DAETVEN – Daetven

CD, Under the Sign of Garazel Productions, album 2021
(English translation below)

Upiór, człowiek stojący za całokształtem muzyki DAETVEN, najprawdopodobniej znany jest wam z dokonań Dagorath lub Xarzebaal. Pierwszym materiałem jaki został wydany pod tą nazwą jest debiutancki album zatytułowany tak samo jak nazwa projektu. Nikogo chyba nie zdziwi, że mamy tu do czynienia z Black Metalem. Słucha się tego całkiem nieźle, jednak od razu zaznaczę, że nie jest to album, do którego można wracać codziennie (o ile to w ogóle możliwe w dzisiejszych czasach i mnogości wydawnictw). Surowe, powiem więcej, świdrujące narządy słuchowe brzmienie, zdecydowanie nie ułatwiają zadania. Z drugiej jednak strony taki zabieg dał sygnał ostrzegawczy dla gołowąsów próbujących się odnaleźć w tejże muzyce.
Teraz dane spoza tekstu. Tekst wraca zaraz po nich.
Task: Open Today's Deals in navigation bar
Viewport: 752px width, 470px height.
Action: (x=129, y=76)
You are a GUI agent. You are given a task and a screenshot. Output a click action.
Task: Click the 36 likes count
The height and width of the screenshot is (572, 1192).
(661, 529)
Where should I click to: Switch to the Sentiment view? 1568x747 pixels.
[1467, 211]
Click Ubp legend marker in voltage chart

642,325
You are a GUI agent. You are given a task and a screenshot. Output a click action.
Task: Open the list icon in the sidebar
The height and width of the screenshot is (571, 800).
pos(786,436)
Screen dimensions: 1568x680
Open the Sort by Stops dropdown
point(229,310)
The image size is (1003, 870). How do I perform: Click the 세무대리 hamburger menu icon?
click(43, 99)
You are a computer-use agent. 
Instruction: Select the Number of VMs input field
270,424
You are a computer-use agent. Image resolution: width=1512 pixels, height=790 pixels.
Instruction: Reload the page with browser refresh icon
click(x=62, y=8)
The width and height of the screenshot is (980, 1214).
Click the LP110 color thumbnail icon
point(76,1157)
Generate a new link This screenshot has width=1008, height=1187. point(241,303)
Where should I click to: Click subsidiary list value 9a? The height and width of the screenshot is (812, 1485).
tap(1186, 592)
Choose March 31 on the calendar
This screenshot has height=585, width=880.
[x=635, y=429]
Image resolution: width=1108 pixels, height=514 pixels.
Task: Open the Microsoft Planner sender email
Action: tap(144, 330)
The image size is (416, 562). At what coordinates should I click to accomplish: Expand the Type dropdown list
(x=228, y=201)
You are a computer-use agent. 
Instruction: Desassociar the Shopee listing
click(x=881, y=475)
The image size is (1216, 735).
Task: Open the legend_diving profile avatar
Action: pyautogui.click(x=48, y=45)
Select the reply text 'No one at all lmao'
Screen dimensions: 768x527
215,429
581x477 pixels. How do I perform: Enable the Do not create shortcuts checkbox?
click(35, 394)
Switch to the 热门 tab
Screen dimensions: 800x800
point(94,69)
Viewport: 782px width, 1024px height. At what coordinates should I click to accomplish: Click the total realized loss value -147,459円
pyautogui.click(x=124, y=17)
DAETVEN nie tworzy muzyki, która ma umilać nudne wieczory tysiącom osobników, o nie. Black Metal zaprezentowany przez Upiora to nic innego jak jedna wielka ohyda i pogarda dla człowieczeństwa, czego można się również dowiedzieć z tekstów w pełni napisanych w języku polskim. Niecałe czterdzieści dwie minuty trwania materiału to obraz wydobywających się z ciemności aberracji, wszelakich demonów i nieświętości. Chyba jak każda muzyka, tak i album DAETVEN najlepiej się odbiera będąc słuchanym w skupieniu i odczuwaniu piekielnych katuszy na jakie zostaliśmy skazani obcując z „Daetven”. W strukturach utworów znajdziemy też elementy brudnego i prymitywnego Thrash czy Speed Metalu, co prawda w niewielkich ilościach. Szybkie tempa, sporo umiarkowanego grania, gdzie jednak wspólnym mianownikiem jest brud i intensywność. Sprawdźcie ten materiał i oddajcie się zewowi krwawego księżyca i wyjcie jak bestie żerujące na truchle nędznych śmiertelników.

(English version)

Upiór, the man behind all of DAETVEN’s music, is most likely known to you from the achievements of Dagorath or Xarzebaal. The first material released under this name is a debut album titled the same as the project’s name. It probably won’t surprise anyone that we are dealing with Black Metal here. It is quite good to listen to, nevertheless, I’ll point out right away that it’s not an album you can go back to every day (if that’s even possible in this day and times of multitude of releases). The harsh, I should say more, astringent sound, definitely does not make the task any easier. On the other hand, such a procedure has given a warning signal to dummies trying to find their way in this music. DAETVEN does not create music to make boring evenings more pleasant for thousands of individuals, oh no. Black Metal presented by the Upiór is nothing but one big abomination and contempt for humanity, which you can also learn from the lyrics fully written in Polish language. Just under forty-two minutes of duration of the content is a picture of aberrations, all sorts of demons and unholiness coming out of the darkness. Probably like all music, the DAETVEN album is best received by being listened to in concentration and feeling the infernal torments to which we have been condemned when communing with „Daetven”. In the song structures we also find elements of dirty and primitive Thrash or Speed Metal, admittedly in small amounts. Fast tempos, a lot of mid paced playing, where nevertheless the common denominator is dirt and intensity. Check out this material and give in to the call of the bloody moon and howl like beasts preying on the carcasses of miserable mortals.

Tracklist:
1. Daetven I
2. Daetven II
3. Daetven III
4. Daetven IV
5. Daetven V
6. Daetven VI
7. Daetven VII
8. Daetven VIII

Band:
https://daetven.bandcamp.com/

Label:
https://www.utsogp.pl/
https://www.facebook.com/utsogp

Autor: W.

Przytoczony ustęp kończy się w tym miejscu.